A breathing exercise when your chest locks up.
A reframing prompt when your thoughts won't stop spinning.
A grounding technique when you need to land back in the present.
No pressure. No judgement. No “good vibes only.”
Just a calmer, more realistic place to start.
Sources
- Deloitte, 2025 Gen Z and Millennial Survey.
- NHS England, Adult Psychiatric Morbidity Survey: Survey of Mental Health and Wellbeing, England 2023/24.
- YoungMinds, Increase in young people waiting over a year for mental health support.
- International Journal of Indian Psychology, The Dark Side of Positivity: How Toxic Positivity Contributes to Emotional Suppression and Mental Health Struggles.
- Feltner, M.E., Toxic Positivity and Perceptions of Mental Health, University of South Carolina.
- Carpenter et al. (2018), Cognitive behavioral therapy for anxiety and related disorders: A meta-analysis of randomized placebo-controlled trials.
- van Dis et al. (2020), Long-term Outcomes of Cognitive Behavioral Therapy for Anxiety-Related Disorders.
- Zaccaro et al. (2018), How Breath-Control Can Change Your Life: A Systematic Review on Psycho-Physiological Correlates of Slow Breathing.

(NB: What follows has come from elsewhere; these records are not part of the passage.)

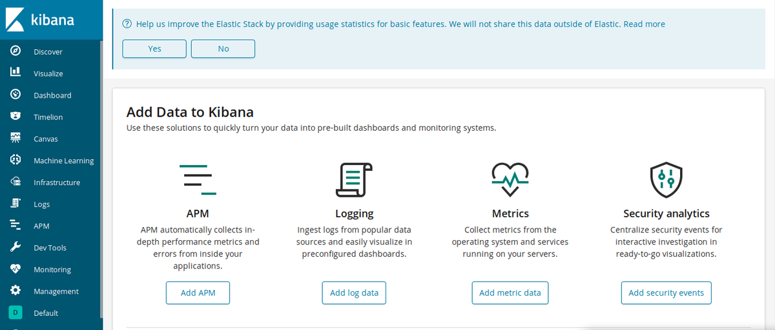Click the Kibana logo at top left
Viewport: 775px width, 330px height.
click(x=41, y=20)
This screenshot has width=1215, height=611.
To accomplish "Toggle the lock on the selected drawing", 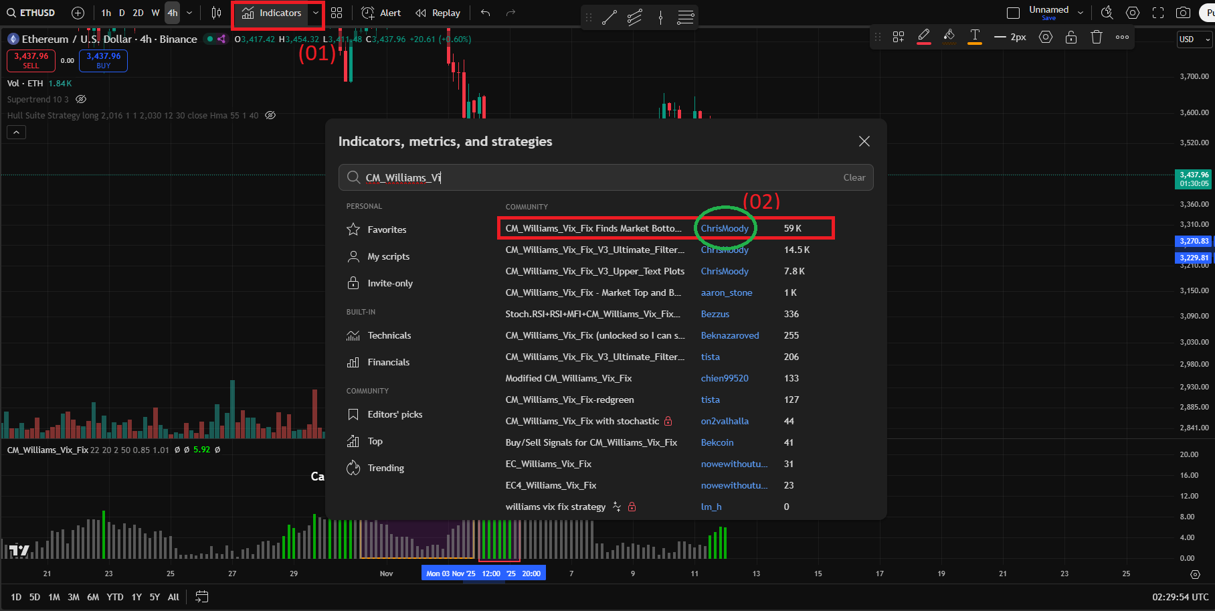I will pyautogui.click(x=1071, y=37).

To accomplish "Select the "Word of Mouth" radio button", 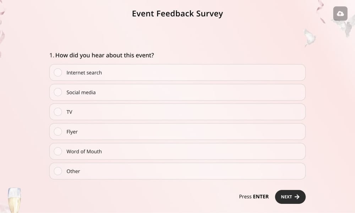I will pyautogui.click(x=58, y=151).
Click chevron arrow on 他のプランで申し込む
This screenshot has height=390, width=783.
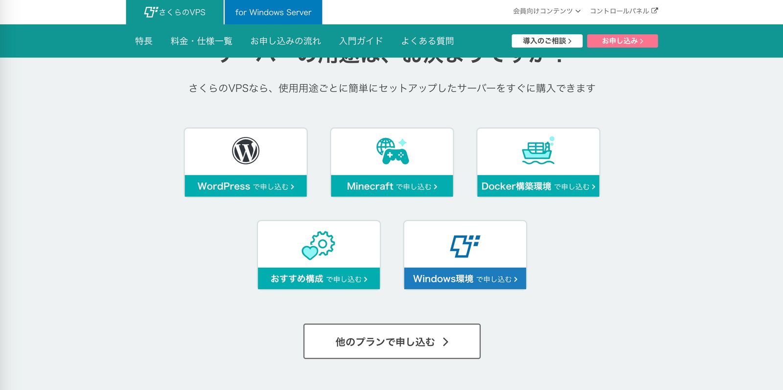click(445, 342)
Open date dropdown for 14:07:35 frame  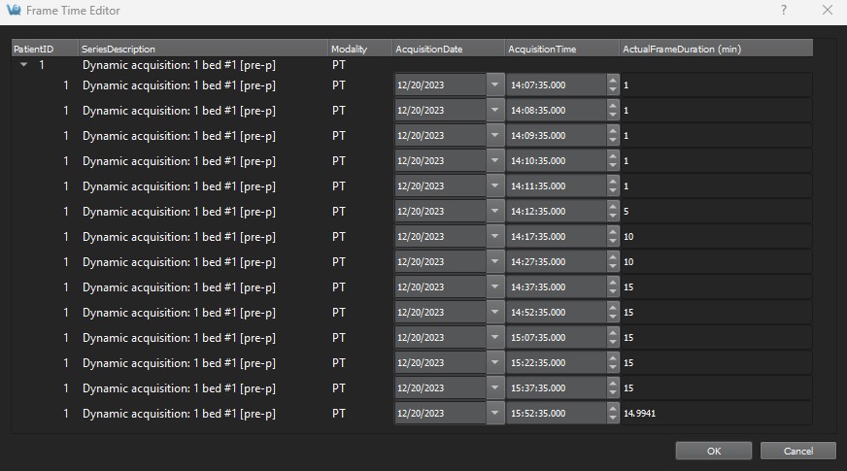[x=495, y=85]
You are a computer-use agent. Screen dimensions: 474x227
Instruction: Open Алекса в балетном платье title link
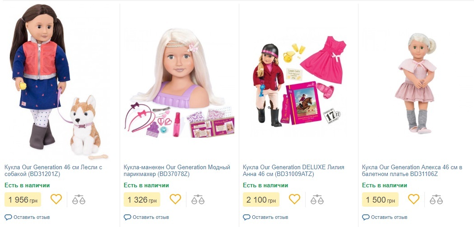pyautogui.click(x=412, y=171)
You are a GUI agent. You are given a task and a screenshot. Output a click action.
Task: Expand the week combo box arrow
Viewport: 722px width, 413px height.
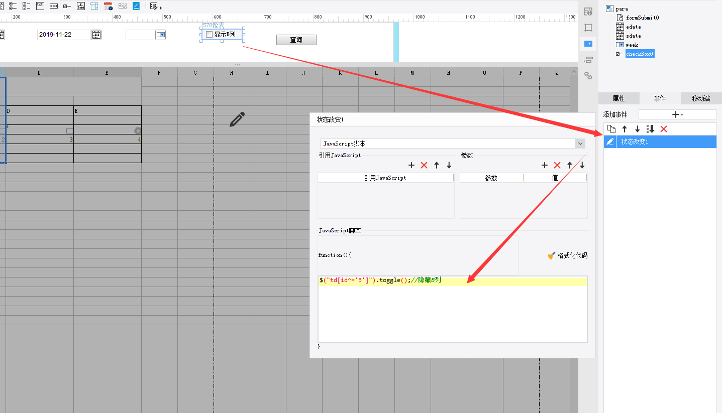pyautogui.click(x=160, y=35)
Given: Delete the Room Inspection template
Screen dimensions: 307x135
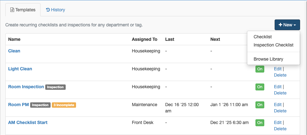Looking at the screenshot, I should [280, 93].
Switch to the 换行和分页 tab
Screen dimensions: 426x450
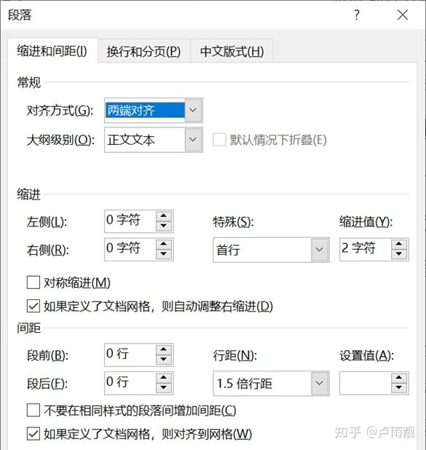coord(143,52)
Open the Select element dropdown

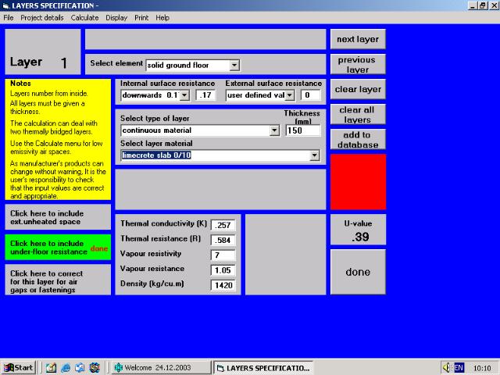[234, 66]
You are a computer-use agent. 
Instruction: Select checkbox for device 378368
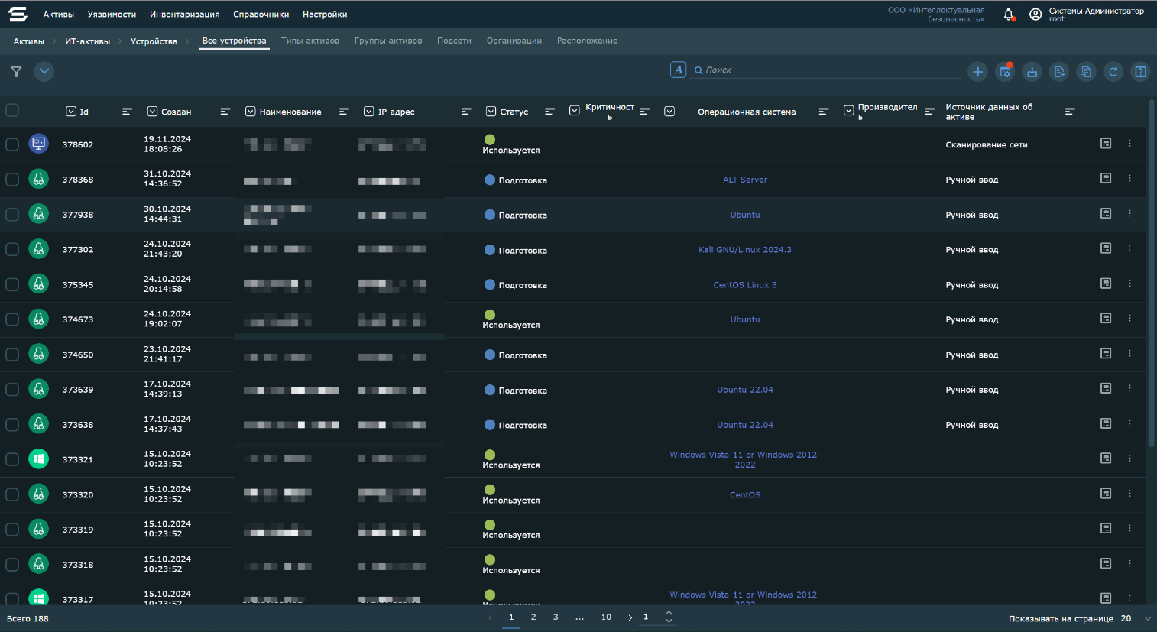click(12, 180)

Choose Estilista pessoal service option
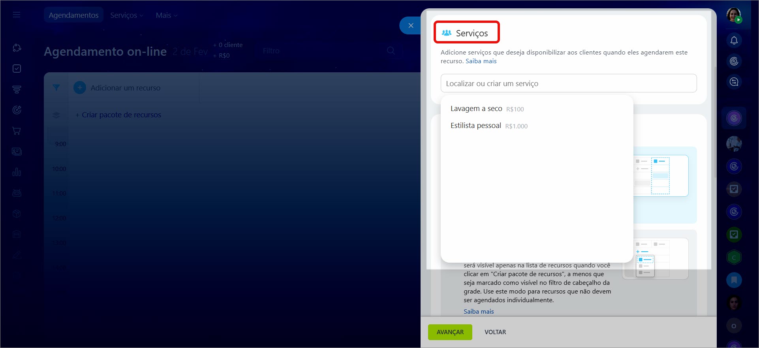475,126
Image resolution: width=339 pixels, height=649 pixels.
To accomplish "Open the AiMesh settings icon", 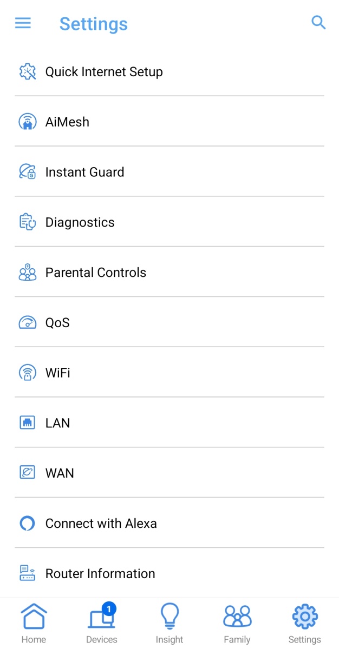I will pos(27,121).
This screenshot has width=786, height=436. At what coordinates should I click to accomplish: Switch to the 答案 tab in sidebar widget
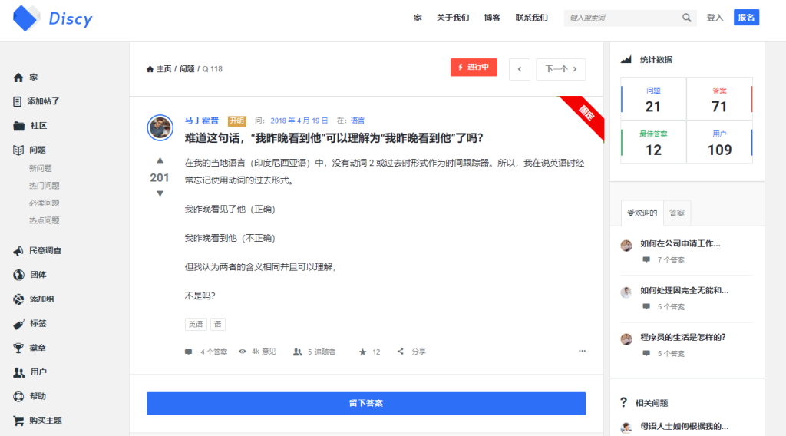[677, 213]
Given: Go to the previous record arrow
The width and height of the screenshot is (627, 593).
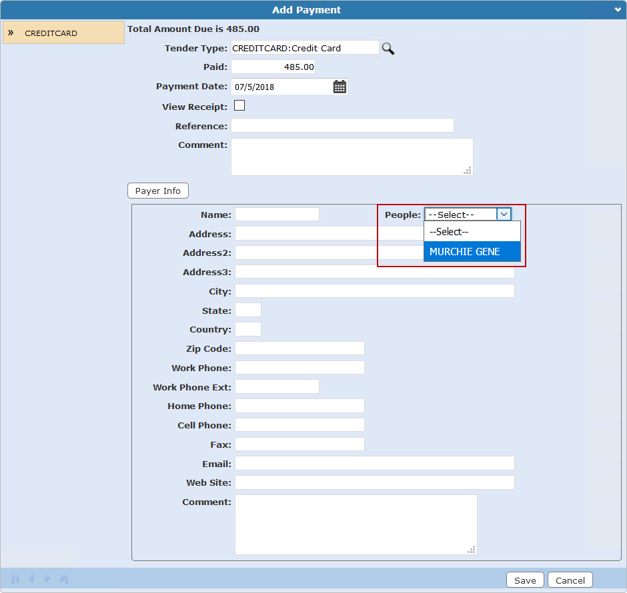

- Laborde et al. (2022), Effects of voluntary slow breathing on heart rate and heart rate variability: A systematic review and meta-analysis.
- Scott et al. (2025), Ground yourself: Using five senses technique to cope with test anxiety among nursing students.
- Diniz et al. (2023), The effects of gratitude interventions: a systematic review and meta-analysis.
- Fekete et al. (2022), A Brief Gratitude Writing Intervention Decreased Stress and Negative Affect During the COVID-19 Pandemic.